BEGIN Data to process
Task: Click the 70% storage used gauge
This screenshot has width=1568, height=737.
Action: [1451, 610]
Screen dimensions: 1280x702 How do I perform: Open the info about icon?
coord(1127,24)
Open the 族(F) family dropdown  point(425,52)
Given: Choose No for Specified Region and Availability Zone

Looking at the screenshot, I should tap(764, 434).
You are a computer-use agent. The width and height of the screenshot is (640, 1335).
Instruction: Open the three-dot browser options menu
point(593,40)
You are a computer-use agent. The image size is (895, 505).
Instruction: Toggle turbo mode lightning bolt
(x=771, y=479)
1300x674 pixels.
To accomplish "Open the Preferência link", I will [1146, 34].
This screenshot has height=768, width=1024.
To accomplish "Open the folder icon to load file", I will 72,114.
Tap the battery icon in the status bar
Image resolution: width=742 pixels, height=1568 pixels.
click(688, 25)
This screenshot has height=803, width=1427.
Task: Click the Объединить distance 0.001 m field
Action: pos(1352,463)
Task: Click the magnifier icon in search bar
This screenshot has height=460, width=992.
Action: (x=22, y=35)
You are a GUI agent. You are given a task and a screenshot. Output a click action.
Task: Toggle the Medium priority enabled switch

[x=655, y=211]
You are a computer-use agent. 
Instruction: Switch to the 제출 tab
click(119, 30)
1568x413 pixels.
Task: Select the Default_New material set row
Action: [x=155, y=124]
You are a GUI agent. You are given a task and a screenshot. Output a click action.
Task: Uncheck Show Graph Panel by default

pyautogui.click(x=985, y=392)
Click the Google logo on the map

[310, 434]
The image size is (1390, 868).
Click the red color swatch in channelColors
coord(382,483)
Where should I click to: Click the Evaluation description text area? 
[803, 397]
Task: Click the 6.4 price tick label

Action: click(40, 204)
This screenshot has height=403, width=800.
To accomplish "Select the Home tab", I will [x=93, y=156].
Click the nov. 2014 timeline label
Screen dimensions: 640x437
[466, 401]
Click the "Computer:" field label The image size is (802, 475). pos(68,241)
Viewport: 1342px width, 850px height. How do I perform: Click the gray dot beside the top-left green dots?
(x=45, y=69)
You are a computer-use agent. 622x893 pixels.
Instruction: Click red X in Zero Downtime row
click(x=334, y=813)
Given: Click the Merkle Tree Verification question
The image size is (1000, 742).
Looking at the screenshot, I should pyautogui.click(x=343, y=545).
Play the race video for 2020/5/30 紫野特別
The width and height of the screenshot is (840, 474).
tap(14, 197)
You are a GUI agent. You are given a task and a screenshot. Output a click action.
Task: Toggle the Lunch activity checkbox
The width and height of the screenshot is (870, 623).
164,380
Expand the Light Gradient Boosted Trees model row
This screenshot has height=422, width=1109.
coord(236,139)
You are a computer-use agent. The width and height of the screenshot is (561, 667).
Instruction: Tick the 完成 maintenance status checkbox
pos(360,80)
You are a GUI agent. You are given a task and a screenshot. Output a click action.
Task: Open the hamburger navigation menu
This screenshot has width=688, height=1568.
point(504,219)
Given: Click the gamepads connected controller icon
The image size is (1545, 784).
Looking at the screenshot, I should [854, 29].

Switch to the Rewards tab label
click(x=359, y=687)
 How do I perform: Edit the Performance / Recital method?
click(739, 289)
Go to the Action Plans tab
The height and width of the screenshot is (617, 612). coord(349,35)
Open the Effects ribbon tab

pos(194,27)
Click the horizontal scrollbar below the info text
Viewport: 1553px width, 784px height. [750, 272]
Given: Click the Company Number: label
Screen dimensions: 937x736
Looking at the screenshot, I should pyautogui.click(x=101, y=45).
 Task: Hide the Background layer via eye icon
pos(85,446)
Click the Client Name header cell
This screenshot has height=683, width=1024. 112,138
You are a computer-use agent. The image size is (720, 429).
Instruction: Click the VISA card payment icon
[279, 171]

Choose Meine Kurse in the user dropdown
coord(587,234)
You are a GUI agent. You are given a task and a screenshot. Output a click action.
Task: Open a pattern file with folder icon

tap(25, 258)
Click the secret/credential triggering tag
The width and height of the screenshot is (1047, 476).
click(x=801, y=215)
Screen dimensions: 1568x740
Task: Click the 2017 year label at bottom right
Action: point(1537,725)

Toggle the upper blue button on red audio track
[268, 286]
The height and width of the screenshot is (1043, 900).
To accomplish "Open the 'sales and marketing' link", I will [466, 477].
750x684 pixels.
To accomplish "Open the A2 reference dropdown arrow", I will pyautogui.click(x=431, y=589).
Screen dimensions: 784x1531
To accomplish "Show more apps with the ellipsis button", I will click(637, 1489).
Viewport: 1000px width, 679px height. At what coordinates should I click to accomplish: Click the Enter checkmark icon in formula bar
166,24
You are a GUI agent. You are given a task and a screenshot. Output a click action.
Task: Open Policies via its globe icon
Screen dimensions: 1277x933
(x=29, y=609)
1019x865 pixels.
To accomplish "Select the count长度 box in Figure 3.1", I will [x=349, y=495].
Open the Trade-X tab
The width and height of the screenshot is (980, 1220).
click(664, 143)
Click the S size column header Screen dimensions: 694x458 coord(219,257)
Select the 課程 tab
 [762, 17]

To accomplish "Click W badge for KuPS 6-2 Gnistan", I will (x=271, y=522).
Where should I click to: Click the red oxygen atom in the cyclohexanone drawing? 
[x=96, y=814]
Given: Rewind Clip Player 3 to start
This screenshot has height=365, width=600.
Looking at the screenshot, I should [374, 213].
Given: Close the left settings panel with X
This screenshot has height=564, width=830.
END Data to process
From the listing above, extract all records word for word.

Task: Click the 70% storage used gauge
This screenshot has width=1568, height=737.
Action: [1451, 610]
Screen dimensions: 1280x702 How do I perform: Open the info about icon?
coord(1127,24)
Open the 族(F) family dropdown  point(425,52)
Given: Choose No for Specified Region and Availability Zone

Looking at the screenshot, I should tap(764, 434).
You are a computer-use agent. The width and height of the screenshot is (640, 1335).
Instruction: Open the three-dot browser options menu
point(593,40)
You are a computer-use agent. The image size is (895, 505).
Instruction: Toggle turbo mode lightning bolt
(x=771, y=479)
1300x674 pixels.
To accomplish "Open the Preferência link", I will [1146, 34].
This screenshot has height=768, width=1024.
To accomplish "Open the folder icon to load file", I will 72,114.
Tap the battery icon in the status bar
Image resolution: width=742 pixels, height=1568 pixels.
click(688, 25)
This screenshot has height=803, width=1427.
Task: Click the Объединить distance 0.001 m field
Action: pos(1352,463)
Task: Click the magnifier icon in search bar
This screenshot has height=460, width=992.
Action: (x=22, y=35)
You are a GUI agent. You are given a task and a screenshot. Output a click action.
Task: Toggle the Medium priority enabled switch

[x=655, y=211]
You are a computer-use agent. 
Instruction: Switch to the 제출 tab
click(119, 30)
1568x413 pixels.
Task: Select the Default_New material set row
Action: [x=155, y=124]
You are a GUI agent. You are given a task and a screenshot. Output a click action.
Task: Uncheck Show Graph Panel by default

pyautogui.click(x=985, y=392)
Click the Google logo on the map

[310, 434]
The image size is (1390, 868).
Click the red color swatch in channelColors
coord(382,483)
Where should I click to: Click the Evaluation description text area? 
[803, 397]
Task: Click the 6.4 price tick label

Action: click(40, 204)
This screenshot has height=403, width=800.
To accomplish "Select the Home tab", I will [x=93, y=156].
Click the nov. 2014 timeline label
Screen dimensions: 640x437
[466, 401]
Click the "Computer:" field label The image size is (802, 475). pos(68,241)
Viewport: 1342px width, 850px height. How do I perform: Click the gray dot beside the top-left green dots?
(x=45, y=69)
You are a computer-use agent. 622x893 pixels.
Instruction: Click red X in Zero Downtime row
click(x=334, y=813)
Given: Click the Merkle Tree Verification question
The image size is (1000, 742).
Looking at the screenshot, I should pyautogui.click(x=343, y=545).
Play the race video for 2020/5/30 紫野特別
The width and height of the screenshot is (840, 474).
tap(14, 197)
You are a GUI agent. You are given a task and a screenshot. Output a click action.
Task: Toggle the Lunch activity checkbox
The width and height of the screenshot is (870, 623).
164,380
Expand the Light Gradient Boosted Trees model row
This screenshot has height=422, width=1109.
coord(236,139)
You are a computer-use agent. The width and height of the screenshot is (561, 667).
Instruction: Tick the 完成 maintenance status checkbox
pos(360,80)
You are a GUI agent. You are given a task and a screenshot. Output a click action.
Task: Open the hamburger navigation menu
This screenshot has width=688, height=1568.
point(504,219)
Given: Click the gamepads connected controller icon
The image size is (1545, 784).
Looking at the screenshot, I should [854, 29].

Switch to the Rewards tab label
click(x=359, y=687)
 How do I perform: Edit the Performance / Recital method?
click(739, 289)
Go to the Action Plans tab
The height and width of the screenshot is (617, 612). coord(349,35)
Open the Effects ribbon tab

pos(194,27)
Click the horizontal scrollbar below the info text
Viewport: 1553px width, 784px height. [750, 272]
Given: Click the Company Number: label
Screen dimensions: 937x736
Looking at the screenshot, I should pyautogui.click(x=101, y=45).
 Task: Hide the Background layer via eye icon
pos(85,446)
Click the Client Name header cell
This screenshot has height=683, width=1024. 112,138
You are a computer-use agent. The image size is (720, 429).
Instruction: Click the VISA card payment icon
[279, 171]

Choose Meine Kurse in the user dropdown
coord(587,234)
You are a GUI agent. You are given a task and a screenshot. Output a click action.
Task: Open a pattern file with folder icon

tap(25, 258)
Click the secret/credential triggering tag
The width and height of the screenshot is (1047, 476).
click(x=801, y=215)
Screen dimensions: 1568x740
Task: Click the 2017 year label at bottom right
Action: point(1537,725)

Toggle the upper blue button on red audio track
[268, 286]
The height and width of the screenshot is (1043, 900).
To accomplish "Open the 'sales and marketing' link", I will [466, 477].
750x684 pixels.
To accomplish "Open the A2 reference dropdown arrow", I will pyautogui.click(x=431, y=589).
Screen dimensions: 784x1531
To accomplish "Show more apps with the ellipsis button", I will click(637, 1489).
Viewport: 1000px width, 679px height. At what coordinates should I click to accomplish: Click the Enter checkmark icon in formula bar
166,24
You are a GUI agent. You are given a task and a screenshot. Output a click action.
Task: Open Policies via its globe icon
Screen dimensions: 1277x933
(x=29, y=609)
1019x865 pixels.
To accomplish "Select the count长度 box in Figure 3.1", I will [x=349, y=495].
Open the Trade-X tab
The width and height of the screenshot is (980, 1220).
click(664, 143)
Click the S size column header Screen dimensions: 694x458 coord(219,257)
Select the 課程 tab
 [762, 17]

To accomplish "Click W badge for KuPS 6-2 Gnistan", I will (x=271, y=522).
Where should I click to: Click the red oxygen atom in the cyclohexanone drawing? 
[x=96, y=814]
Given: Rewind Clip Player 3 to start
This screenshot has height=365, width=600.
Looking at the screenshot, I should [374, 213].
Given: Close the left settings panel with X
This screenshot has height=564, width=830.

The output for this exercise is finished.